Il comune di Castelraimondo si estende nell'Alta Valle del Potenza. Per la sua posizione la cittadina è stata un importantissimo centro viario sin dall'antichità. Nell'atto della fondazione del Castello di Raimondo, nel dicembre 1211, viene nominato signore Francesco, priore di San Bartolomeo di Rotabella, a testimonianza dell'esistenza di una già fiorente comunità.
Il castello è sorto per concessione di Raimondo, figlio di Ottone, nipote di Clemente V, affinchè la guelfa Camerino si potesse difendere dagli attacchi delle Ghibelline Matelica, Fabriano e San Severino Marche, in lotta per il possesso delle fortezze di Gagliole e Castel Santa Maria.

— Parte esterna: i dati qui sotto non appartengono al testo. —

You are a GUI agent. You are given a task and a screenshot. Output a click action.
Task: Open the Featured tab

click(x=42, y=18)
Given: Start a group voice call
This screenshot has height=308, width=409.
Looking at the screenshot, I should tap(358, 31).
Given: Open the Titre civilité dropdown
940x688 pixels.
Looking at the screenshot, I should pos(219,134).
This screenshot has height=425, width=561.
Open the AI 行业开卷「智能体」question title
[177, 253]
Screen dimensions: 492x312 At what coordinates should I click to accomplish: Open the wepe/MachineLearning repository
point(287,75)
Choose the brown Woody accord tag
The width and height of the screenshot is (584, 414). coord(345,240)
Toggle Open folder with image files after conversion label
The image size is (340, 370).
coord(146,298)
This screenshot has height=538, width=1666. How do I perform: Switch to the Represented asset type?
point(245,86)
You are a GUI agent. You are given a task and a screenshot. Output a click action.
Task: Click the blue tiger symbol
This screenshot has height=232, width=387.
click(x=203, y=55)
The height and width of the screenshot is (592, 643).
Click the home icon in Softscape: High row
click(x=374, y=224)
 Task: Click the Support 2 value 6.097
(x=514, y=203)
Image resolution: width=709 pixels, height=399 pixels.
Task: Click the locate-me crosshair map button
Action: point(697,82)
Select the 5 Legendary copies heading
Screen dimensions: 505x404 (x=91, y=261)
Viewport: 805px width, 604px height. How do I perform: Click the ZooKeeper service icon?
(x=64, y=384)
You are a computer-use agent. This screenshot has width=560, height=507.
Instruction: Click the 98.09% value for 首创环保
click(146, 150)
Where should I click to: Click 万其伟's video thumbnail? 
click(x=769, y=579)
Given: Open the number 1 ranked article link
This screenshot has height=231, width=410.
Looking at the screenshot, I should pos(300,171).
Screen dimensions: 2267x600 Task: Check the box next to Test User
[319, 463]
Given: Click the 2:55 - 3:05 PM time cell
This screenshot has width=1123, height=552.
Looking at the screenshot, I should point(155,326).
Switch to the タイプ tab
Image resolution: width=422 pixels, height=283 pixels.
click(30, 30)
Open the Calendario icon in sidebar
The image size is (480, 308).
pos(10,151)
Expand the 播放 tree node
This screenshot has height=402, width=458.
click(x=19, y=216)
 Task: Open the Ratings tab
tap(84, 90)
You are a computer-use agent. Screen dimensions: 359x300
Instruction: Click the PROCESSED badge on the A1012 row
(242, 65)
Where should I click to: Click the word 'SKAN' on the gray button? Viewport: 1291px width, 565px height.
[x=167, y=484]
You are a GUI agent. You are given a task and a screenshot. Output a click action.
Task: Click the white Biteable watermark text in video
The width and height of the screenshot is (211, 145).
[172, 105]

Il castello è stato di proprietà dei "Varano di Camerino". Castelraimondo è stato edificato, dunque, per necessità belliche diventando punto di collegamento, per mezzo del suo "Cassero" con i comuni limitrofi, su una linea difensiva di 10/15 Km. Sappiamo, non avendo altre notizie per i secoli seguenti, che è stato un agglomerato di case lungo circa 200 metri e largo 100, circondato da mura con 10 bastioni, sovrastati dal "Cassero" e dall'abitazione del Capitano. Il Cassero potente torre merlata, alta 36 metri, simbolo di Castelraimondo, è l'unico resto dell'antica fortezza, sul quale rimangono incorporate successive parti di mura e una torre, la cella campanaria della Chiesa di S. Biagio, patrono del paese.
Il Municipio, in cotto con loggiato del XIX secolo, fa da sfondo all'imponente corso principale.